A sucessful analysis of the given data may help create a classifier which predicts how likely it is for a specific crime to occur. A predictor of this kind will help residents determine whether or not they are at risk for a crime, and what is the probility of an actual crime to occur.

More information on crime rates in Boston, and the impact on residents in the city can be read here: https://www.covesmart.com/blog/boston-crime-rate-is-boston-a-safe-city/

Dataset¶

Details¶

We will use a Crime Incident Report Dataset to observe the following features for each crime:

  • offense code
  • offense description
  • reporting_area
  • year
  • month
  • day of the week
  • hour
  • street
  • location

Data Dictionary: Feature Explanation¶


FEATURE DESCRIPTION
offense code assigned code to type of offense
offense description short description of type of offense
year year when the offense occurred
month month when the offense occurred
day of the week day of the week when the offense occurred
hour hour of day when the offense occurred
street street name of where the offense occurred
location location of where the offense occurred

Reduced Dataset Example -- Only values that will be evaluated are included¶


_id offense_code offense_description reporting_area year month day_of_week hour street location
1 1106 FRAUD- CREDIT CARD/ATM FRAUD 574 2023 1 Sunday 0 WASHINGTON ST (42.30971856767274, -71.10429431787648)
2 2670 HARASSMENT/CRIMINAL HARASSMENT 691 2023 1 Sunday 0 CENTRE ST (42.28709355259107, -71.14822128377165)
3 1109 FRAUD - WIRE 355 2023 1 Sunday 0 GIBSON ST (42.29755532959655, -71.05970910242573)
4 1831 SICK ASSIST 341 2023 1 Sunday 13 TOPLIFF STREET None
5 3301 VERBAL DISPUTE 28 2023 1 Sunday 18 PARIS STREET None

Why this dataset?¶

This dataset provides simple and clear characteristics of a particular offense.
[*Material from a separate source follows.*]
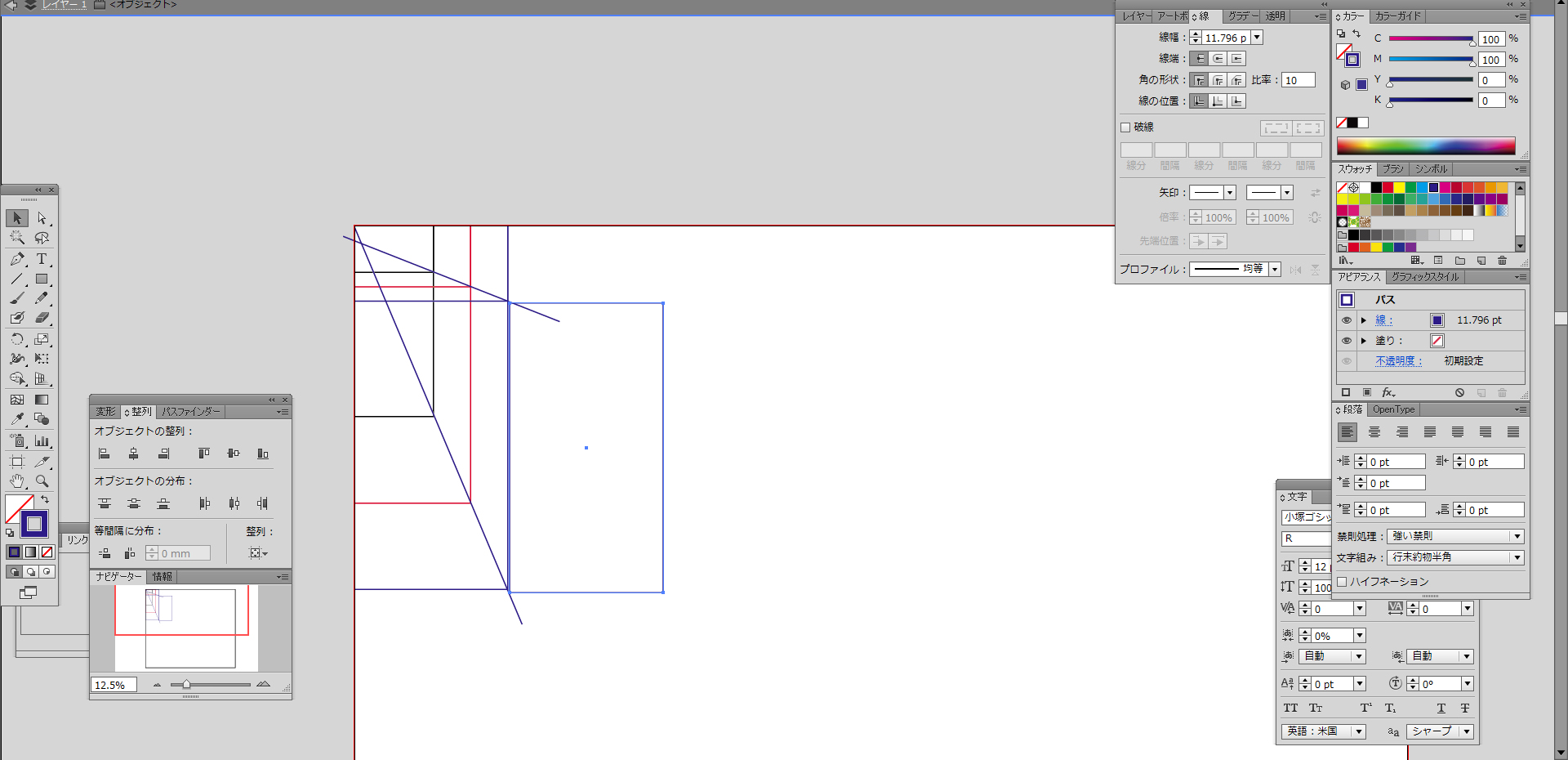This screenshot has height=760, width=1568.
Task: Select the Hand tool
Action: pyautogui.click(x=17, y=481)
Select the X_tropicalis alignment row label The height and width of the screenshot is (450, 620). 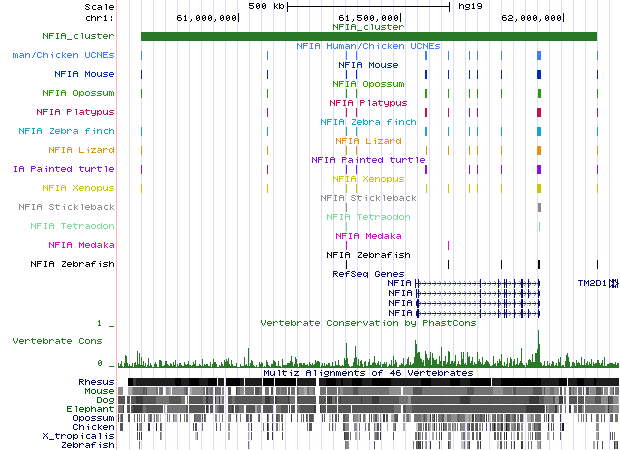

Given values such as the location, time, date; we will be able to categorize the offense and classify a new crime, as one of those in the categories.

Potential Problems¶

As seen above, there are some crimes that are missing data (ex. location). Many of these 'None' values are represented but NaN. These data values can cause a disruption of our data, but a replacement of those values can be helpful in minimizing the effect.

In [1]:
# Imported Version of dataset -- Full Dataset 
import pandas as pd

boston_crime = pd.read_csv("boston_crime.csv")
boston_crime.head()
Out[1]:
INCIDENT_NUMBER OFFENSE_CODE OFFENSE_CODE_GROUP OFFENSE_DESCRIPTION DISTRICT REPORTING_AREA SHOOTING OCCURRED_ON_DATE YEAR MONTH DAY_OF_WEEK HOUR UCR_PART STREET Lat Long Location
0 232010316 1106 NaN FRAUD - CREDIT CARD / ATM FRAUD E13 574 0 2023-01-01 00:00:00+00 2023 1 Sunday 0 NaN WASHINGTON ST 42.309719 -71.104294 (42.30971856767274, -71.10429431787648)
1 232014572 2670 NaN HARASSMENT/ CRIMINAL HARASSMENT E5 691 0 2023-01-01 00:00:00+00 2023 1 Sunday 0 NaN CENTRE ST 42.287094 -71.148221 (42.28709355259107, -71.14822128377165)
2 232011980 1109 NaN FRAUD - WIRE C11 355 0 2023-01-01 00:00:00+00 2023 1 Sunday 0 NaN GIBSON ST 42.297555 -71.059709 (42.29755532959655, -71.05970910242573)
3 232000130 1831 NaN SICK ASSIST C11 341 0 2023-01-01 13:15:00+00 2023 1 Sunday 13 NaN TOPLIFF STREET NaN NaN NaN
4 232000204 3301 NaN VERBAL DISPUTE A7 28 0 2023-01-01 18:00:00+00 2023 1 Sunday 18 NaN PARIS STREET NaN NaN NaN

Method:¶

We plan to use machine learning methods to analyze our dataset. In order to predict the frequency of a crime occurring, we intend to use the K-Nearest Neighbors algorithm to group the crimes and their characteristics. To test the accuracy of our predictor, we will implement a confusion matrix. In addition to these methods, we will provide clear non-technical graphs, such as bar charts and scatter plots, so that regular citizens can read and understand our information.

Overall, our goal is to group each crime and identify specific characteristics that are associated with it. By doing so, we can categorize crimes based on these characteristics and analyze how frequently a crime may occur if a new crime shares similar characteristics with a previous crime.